教育投資ジャーナリスト「私立医学部受験にはざっくり1,000万円が必要になる」短期間で1,000万円を用意するための投資ルート
私立大学の医学部に進学するためには莫大な教育費がかかることは言うまでもない。教育等ジャーナリストの戦記氏は「私立医学部受験にはざっくり1,000万円が必要になる」という。ではその1,000万円をどのように用意するか。同氏がそのための投資ルートを解説するーー。
みんかぶプレミアム連載「受験とキャリアの不都合な真実」
私立医学部受験には、ざっくり1,000万円が必要になる
2026年4月26日(日)にみんかぶマガジンに寄稿させて頂いた以下の記事ですが、予想外に反響が大きく、執筆者として嬉しく思います。
「私立医学部入試の真の参入障壁は約1,000万円の入学金。進学しなくても支払わされる…」
(https://mag.minkabu.jp/life-others/40932/?membership=1)
我が家には現在高校2年生の娘がいますので、僕にとっても入学金1,000万円問題は自分ごとの悩ましいテーマです。どう解決すべきなのか、僕としても真剣に考えました。
なぜ1,000万円なのか、前回記事のおさらいとすると、以下の通りです。
「つまり、最終的に国立大学医学部に進学した場合でも、私立医学部に振込みが必要な現金は合計1,000万円で、入学金没収は合計400万円になります。最終的に進学する国立大学医学部の学費が6年間で約350万円であったことを考えると、没収されてしまう入学金が400万円となるのです」
仮に高2娘が私立医学部受験をする場合は、2028年1月に入試と合格発表がありますから、2027年12月末までに1,000万円を用意する必要があります。その日本円キャッシュは、現時点から2027年12月までの家計の余剰キャッシュから努力して確保する予定ですが、ここで一つ疑問が浮上しました。
それは、「果たして日本円キャッシュとして貯金して1,000万円を積み上げることが正解なのだろうか?」という問いです。
1年8か月で1,000万円を用意できる可能性がある3つのルート
2026年4月から2027年12月までという1年8ヶ月(20ヶ月)の期間は、投資の世界では「超短期」に分類されます。
僕は、普段S&P500などで資産運用をしていますが、この1,000万円は「確定資金」であるため、「元本割れリスクを極小化しつつ、インフレや金利上昇の恩恵を享受する」戦略が最適となります。

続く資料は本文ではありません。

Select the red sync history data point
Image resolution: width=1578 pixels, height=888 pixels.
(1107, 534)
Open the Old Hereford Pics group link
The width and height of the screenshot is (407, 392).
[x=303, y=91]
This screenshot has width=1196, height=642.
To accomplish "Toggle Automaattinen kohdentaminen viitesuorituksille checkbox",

現在の市場金利(2026年5月時点)を踏まえると、以下3つが王道となるでしょう。
?円建て「高利息の定期預金・ネット銀行」
もっとも確実かつ、ペイオフ制度を活用できる選択肢です。現在、ネット銀行を中心に金利上昇の影響で利率が大幅に改善しています。想定利回りは、1.3〜1.45%(年率・税引前)。
?円建て「個人向け国債(固定5年)」
2026年4月募集の個人向け国債(固定5年)の利率は年1.79%(税引前)と、定期預金をも上回る水準です。

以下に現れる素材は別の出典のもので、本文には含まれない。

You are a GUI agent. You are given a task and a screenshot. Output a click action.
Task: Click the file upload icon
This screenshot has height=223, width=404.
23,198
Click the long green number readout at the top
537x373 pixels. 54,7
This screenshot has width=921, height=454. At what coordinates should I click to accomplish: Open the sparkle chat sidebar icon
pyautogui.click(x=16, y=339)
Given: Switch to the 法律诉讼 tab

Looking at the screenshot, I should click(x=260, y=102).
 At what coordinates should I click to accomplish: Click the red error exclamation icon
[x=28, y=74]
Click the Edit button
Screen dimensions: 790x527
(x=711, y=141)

ただし注意点があります。20カ月後の中途換金時の実質利回りを試算すると、
$1.79\% \div 2 \times 0.79685 \fallingdotseq$ 約 $0.71\%$(20カ月分)となり、年率換算では約 $0.43\%$ 程度です。

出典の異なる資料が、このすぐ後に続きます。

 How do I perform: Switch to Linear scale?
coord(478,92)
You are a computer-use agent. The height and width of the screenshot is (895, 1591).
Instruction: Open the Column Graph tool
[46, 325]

この期間においては「国債の方が利率が高い」という先入観は禁物です。
?外貨建て「米ドル建てMMF・短期国債」
為替リスクが発生しますが、想定利回りは4.5〜5.0%(年率・税引前)と高いです。しかし2027年12月に円高に振れていた場合、為替差損が出るリスクがあります。
僕が20カ月の運用で採用した獣道
僕は2020年8月に「学費を資産運用で捻出する」目的で開始したポートフォリオとして、2026年5月現在で2.8億円を運用しています。いろいろ計算した結果、1,000万円という個別資金の守りではなく、「ポートフォリオ全体の最適化」として捉えることにしました。
以下3つの観点で考えました。
?「メンタル・アカウンティング」の排除
2.8億円の流動資産がある場合、すべての資金は代替可能です。2027年12月にマーケットが暴落していても、他のキャッシュから支払えばいいという選択肢が取れます。
?リスク許容度の再定義
仮に1,000万円が50%暴落しても、損失は500万円。これは総資産2.8億円に対する影響としてはわずか1.8%にすぎません。
?20ヶ月間の期待リターン
インフレが激化する世界において、預金で1,000万円を運用することは正しい判断なのか。僕にはそう思えませんでした。
熟慮した結果、僕の結論は「2026年5月から2027年12月までの家計余剰キャッシュを、楽天S&P500投信にドルコスト平均法で積み立てる。時価が1,000万円を下回ったら追加投資する」というものでした。
1ドル159円の円安、S&P500が最高値圏にある今、この20カ月間の積立でリターンを得ることは可能なのか?実際に150万円を投資し、検証をスタートしました。